4. Notificada desta Decisão sumária, a recorrente apresentou requerimento, referindo pretender “esclarecimento/correção” da mesma, nos termos do artigo 380.º do Código de Processo Penal (CPP), (sendo que a referência feita, no requerimento, ao acórdão n.º 550/2012 deve ser entendida como mero lapso).
Para fundamentar tal pretensão, defende a recorrente que, ao contrário do que afirma a decisão colocada em crise, cumpriu o ónus de suscitação da questão de constitucionalidade, logo que tal cumprimento lhe foi processualmente possível, acrescentando que o cerne de tal questão consiste no não conhecimento, pelo Tribunal da Relação, da matéria de recurso relativa à impugnação da matéria de facto. Para demonstrar o que afirma, transcreve excerto das conclusões da motivação de recurso que dirige ao Supremo Tribunal de Justiça.
Pelo exposto, conclui não conseguir compreender a razão de tal suscitação não ter sido considerada, mais referindo que deveria ter-lhe sido dirigido um convite ao aperfeiçoamento, nos termos do n.º 5 do artigo 75.º-A, da LTC, o que requer.
Por último, refere que o núcleo essencial do seu direito ao recurso foi limitado, quanto à matéria de facto, não tendo sido respeitado o artigo 32.º da Constituição da República Portuguesa (CRP).
5. O Ministério Público, em resposta, refere, desde logo, que, “sendo subsidiariamente aplicável aos recursos no Tribunal Constitucional o Código de Processo Civil (artigo 69.º da LTC), ao pedido de esclarecimento é aplicável o disposto no artigo 669.º do Código de Processo Civil e não o artigo 380.º do CPP”.
Acrescenta que o requerimento apresentado não identifica qualquer ambiguidade ou obscuridade da decisão, traduzindo, ao invés, uma discordância com o decidido.
Mais refere que a pretensão da requerente deverá ser perspetivada como uma reclamação para a conferência, uma vez que nada impede “que sejam qualificados como tal, inidóneos pedidos de aclaração (v.g. Acórdão n.º 590/2007).”
Salienta ainda o Ministério Público que a recorrente não refere, sequer, no requerimento de interposição de recurso, o concreto preceito utilizado como ratio decidendi pela decisão recorrida – artigo 412.º, n.os 3 e 4, do Código de Processo Penal – limitando-se a referir o artigo 428.º do mesmo diploma.
Igualmente é certo que a recorrente não se encontrava dispensada de cumprir o ónus de suscitação prévia, nem era admissível, no caso, um convite ao aperfeiçoamento, como se explica na decisão sumária proferida.
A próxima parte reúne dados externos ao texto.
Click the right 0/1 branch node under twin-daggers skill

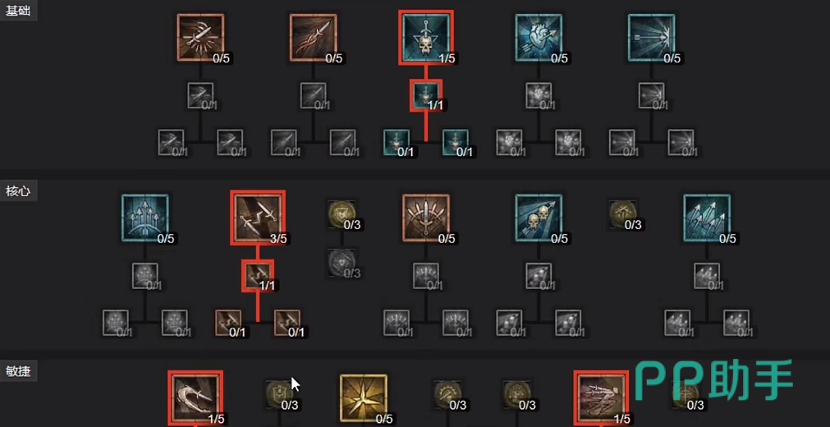pos(287,323)
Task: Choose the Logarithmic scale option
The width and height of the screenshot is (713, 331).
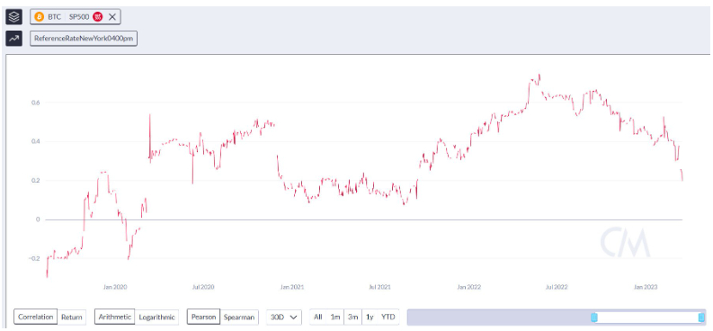Action: pos(156,317)
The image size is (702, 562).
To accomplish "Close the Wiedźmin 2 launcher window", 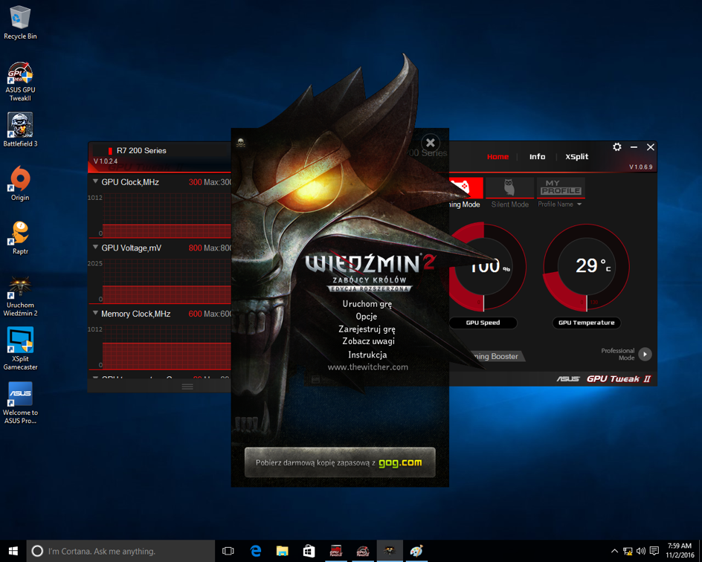I will point(430,143).
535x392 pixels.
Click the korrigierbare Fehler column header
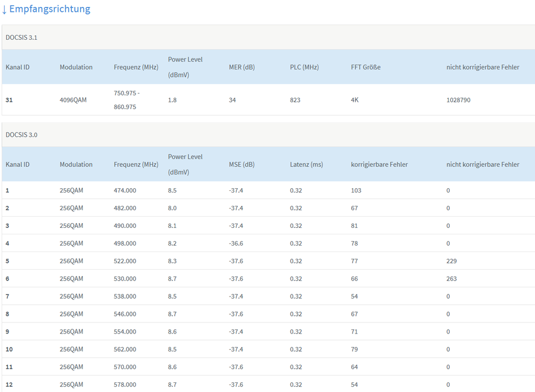(x=379, y=165)
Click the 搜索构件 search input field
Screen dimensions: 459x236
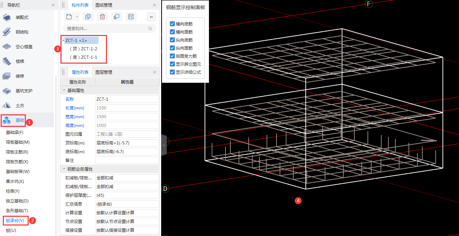[105, 29]

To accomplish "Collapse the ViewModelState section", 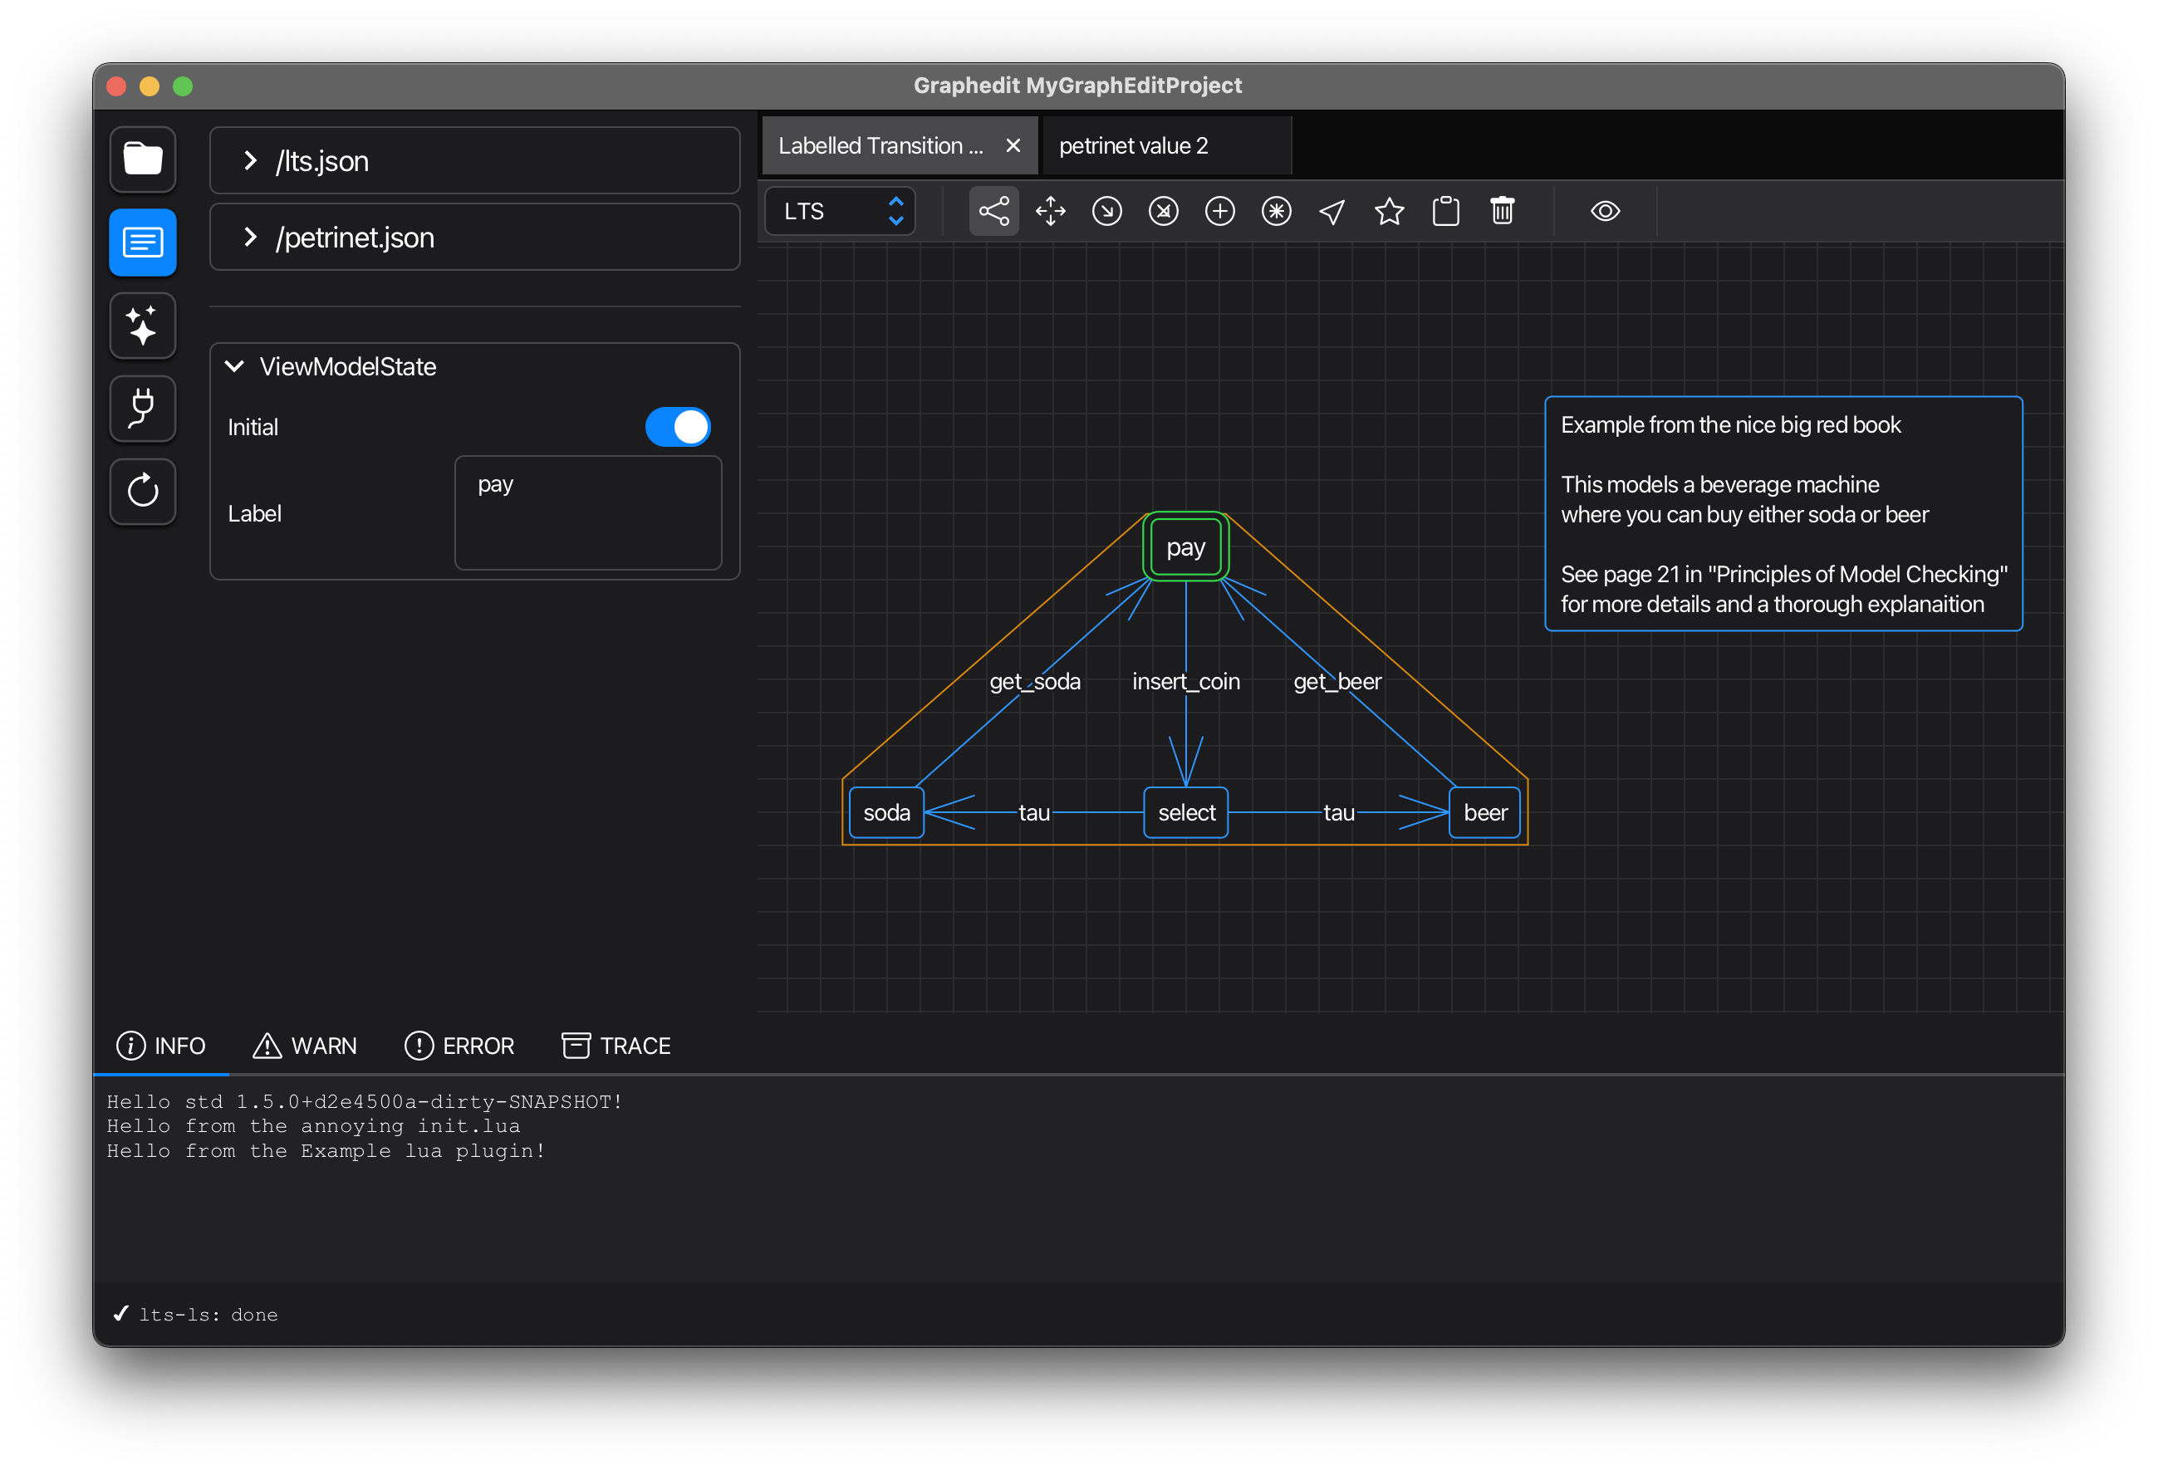I will (235, 367).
Por último, refere o Ministério Público que a questão de saber se, no caso concreto, foram cumpridos os ónus previstos nos n.os 3 e 4 do artigo 412.º do Código de Processo Penal não se insere na competência do Tribunal Constitucional.
Conclui, nestes termos, pelo indeferimento da reclamação.
Os restantes reclamados, regularmente notificados, optaram por não apresentar resposta.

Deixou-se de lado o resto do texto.